Most thyroid nodules don’t cause symptoms. Some may, when they become large enough, be felt, seen or put pressure on your esophagus making it difficult to breathe.
Click the photo to view Dr. Ho discusses about thyroid nodules.
Treatment
Treatment for thyroid nodules depends on the type of thyroid nodule you have.
- Monitoring. There are very clear guidelines regarding when we should be concerned about nodules. When they are larger than one centimeter, that’s when a biopsy should be requested. If you are experiencing abnormal blood flow or calcium deposition in the thyroid, that may also warrant a biopsy. Otherwise, they’re just monitored and checked at regular intervals with a physical exam and thyroid function test. If the benign nodule remains unchanged you may never need further treatment.
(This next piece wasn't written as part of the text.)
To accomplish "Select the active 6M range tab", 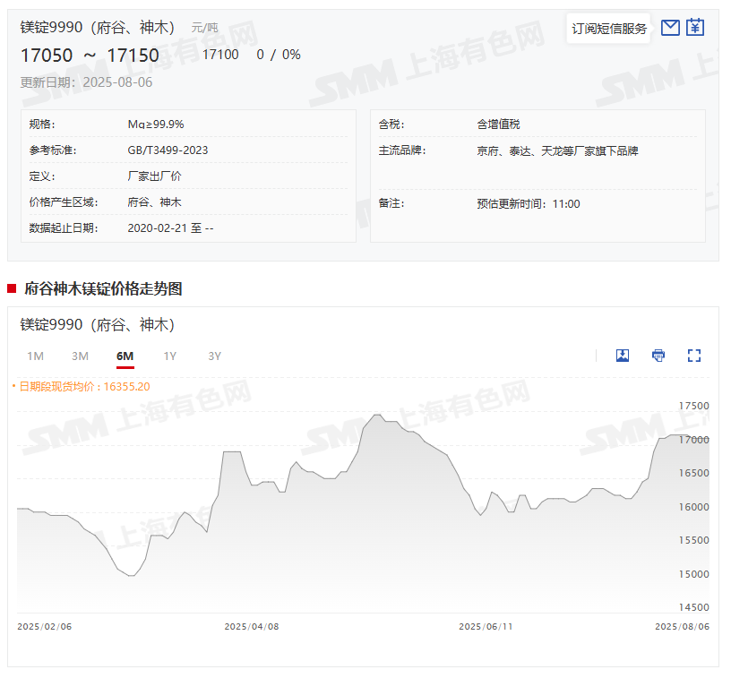I will (x=125, y=356).
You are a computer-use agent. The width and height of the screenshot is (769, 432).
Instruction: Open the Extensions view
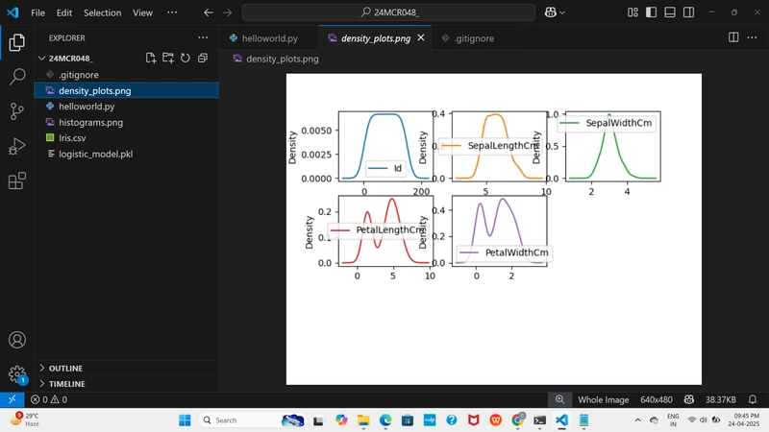click(x=17, y=180)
- Radioactive Iodine Ablation. With the radioactive iodine approach, the patient takes a pill of iodine that has radioactive properties associated with it. The iodine travels through the blood to the thyroid and the radioactivity destroys the thyroid tissue, ideally producing the result that the thyroid will not make an excess of thyroid hormone following that therapy. The theory is that when the radioactive iodine is absorbed by your thyroid gland, it will cause the nodule or goiter to shrink and return to normal size between two to three months.
- Surgery. If medical treatment fails, or if an enlarged thyroid is present and it is compressing neck structures, surgery is recommended to remove part or the entire thyroid (thyroidectomy). Removal of part of the thyroid is recommended when a toxic thyroid nodule may be producing too much hormone.
Traditional vs. Minimal Access Thyroid Surgery
Most surgeries are done via minimal access thyroid surgery. Whereas the traditional method required a 6-8” incision across the neck and a several night stay in the hospital, minimal access surgery requires a 1.5-2” surgery with patients going home the day of surgery or the following day. Many patients are off of pain medicine by the first or second postoperative day and are back to their regular diet the day of or the morning after surgery. There is no wound care and patients can shower the day of surgery.